Edit the items below so that each "computer-use agent" reads "desktop automation agent", keeping every other line as it is.

-- BEGIN DATASET RECORDS --

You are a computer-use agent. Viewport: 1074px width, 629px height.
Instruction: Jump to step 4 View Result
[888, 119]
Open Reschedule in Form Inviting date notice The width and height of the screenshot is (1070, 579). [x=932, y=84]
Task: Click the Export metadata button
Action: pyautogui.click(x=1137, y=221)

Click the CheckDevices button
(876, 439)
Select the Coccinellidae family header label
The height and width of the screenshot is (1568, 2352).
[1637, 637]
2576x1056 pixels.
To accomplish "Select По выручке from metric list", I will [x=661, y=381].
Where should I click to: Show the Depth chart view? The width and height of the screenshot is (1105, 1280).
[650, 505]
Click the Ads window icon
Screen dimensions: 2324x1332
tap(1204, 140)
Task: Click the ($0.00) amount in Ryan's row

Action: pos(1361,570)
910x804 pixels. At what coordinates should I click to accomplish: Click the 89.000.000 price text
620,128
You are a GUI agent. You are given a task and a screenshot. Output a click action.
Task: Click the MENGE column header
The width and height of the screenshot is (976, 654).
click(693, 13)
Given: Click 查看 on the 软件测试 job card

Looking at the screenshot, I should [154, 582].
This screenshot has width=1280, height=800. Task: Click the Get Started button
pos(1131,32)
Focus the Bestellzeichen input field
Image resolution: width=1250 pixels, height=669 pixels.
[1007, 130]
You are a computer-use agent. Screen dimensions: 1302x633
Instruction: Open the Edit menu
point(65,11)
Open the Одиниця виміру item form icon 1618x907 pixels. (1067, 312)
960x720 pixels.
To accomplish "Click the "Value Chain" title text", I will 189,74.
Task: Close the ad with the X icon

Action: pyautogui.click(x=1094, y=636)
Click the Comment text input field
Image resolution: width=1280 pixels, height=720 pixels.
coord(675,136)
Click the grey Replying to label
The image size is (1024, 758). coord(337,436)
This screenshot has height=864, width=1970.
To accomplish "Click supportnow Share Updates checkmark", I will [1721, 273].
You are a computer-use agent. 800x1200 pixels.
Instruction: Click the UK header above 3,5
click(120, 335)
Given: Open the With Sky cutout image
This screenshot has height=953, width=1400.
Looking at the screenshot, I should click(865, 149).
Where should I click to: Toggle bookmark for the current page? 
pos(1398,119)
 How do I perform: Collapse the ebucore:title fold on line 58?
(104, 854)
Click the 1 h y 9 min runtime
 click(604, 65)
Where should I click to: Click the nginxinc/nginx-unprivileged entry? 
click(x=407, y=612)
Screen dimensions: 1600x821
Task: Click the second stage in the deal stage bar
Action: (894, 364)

-- END DATASET RECORDS --

__SOLUTION TO THIS EXERCISE__:
You are a desktop automation agent. Viewport: 1074px width, 629px height.
Instruction: Jump to step 4 View Result
[888, 119]
Open Reschedule in Form Inviting date notice The width and height of the screenshot is (1070, 579). [x=932, y=84]
Task: Click the Export metadata button
Action: pyautogui.click(x=1137, y=221)

Click the CheckDevices button
(876, 439)
Select the Coccinellidae family header label
The height and width of the screenshot is (1568, 2352).
[1637, 637]
2576x1056 pixels.
To accomplish "Select По выручке from metric list", I will [x=661, y=381].
Where should I click to: Show the Depth chart view? The width and height of the screenshot is (1105, 1280).
[650, 505]
Click the Ads window icon
Screen dimensions: 2324x1332
tap(1204, 140)
Task: Click the ($0.00) amount in Ryan's row

Action: pos(1361,570)
910x804 pixels. At what coordinates should I click to accomplish: Click the 89.000.000 price text
620,128
You are a GUI agent. You are given a task and a screenshot. Output a click action.
Task: Click the MENGE column header
The width and height of the screenshot is (976, 654).
click(693, 13)
Given: Click 查看 on the 软件测试 job card

Looking at the screenshot, I should [154, 582].
This screenshot has width=1280, height=800. Task: Click the Get Started button
pos(1131,32)
Focus the Bestellzeichen input field
Image resolution: width=1250 pixels, height=669 pixels.
[1007, 130]
You are a desktop automation agent. Screen dimensions: 1302x633
Instruction: Open the Edit menu
point(65,11)
Open the Одиниця виміру item form icon 1618x907 pixels. (1067, 312)
960x720 pixels.
To accomplish "Click the "Value Chain" title text", I will 189,74.
Task: Close the ad with the X icon

Action: pyautogui.click(x=1094, y=636)
Click the Comment text input field
Image resolution: width=1280 pixels, height=720 pixels.
coord(675,136)
Click the grey Replying to label
The image size is (1024, 758). coord(337,436)
This screenshot has height=864, width=1970.
To accomplish "Click supportnow Share Updates checkmark", I will [1721, 273].
You are a desktop automation agent. 800x1200 pixels.
Instruction: Click the UK header above 3,5
click(120, 335)
Given: Open the With Sky cutout image
This screenshot has height=953, width=1400.
Looking at the screenshot, I should click(865, 149).
Where should I click to: Toggle bookmark for the current page? 
pos(1398,119)
 How do I perform: Collapse the ebucore:title fold on line 58?
(104, 854)
Click the 1 h y 9 min runtime
 click(604, 65)
Where should I click to: Click the nginxinc/nginx-unprivileged entry? 
click(x=407, y=612)
Screen dimensions: 1600x821
Task: Click the second stage in the deal stage bar
Action: (894, 364)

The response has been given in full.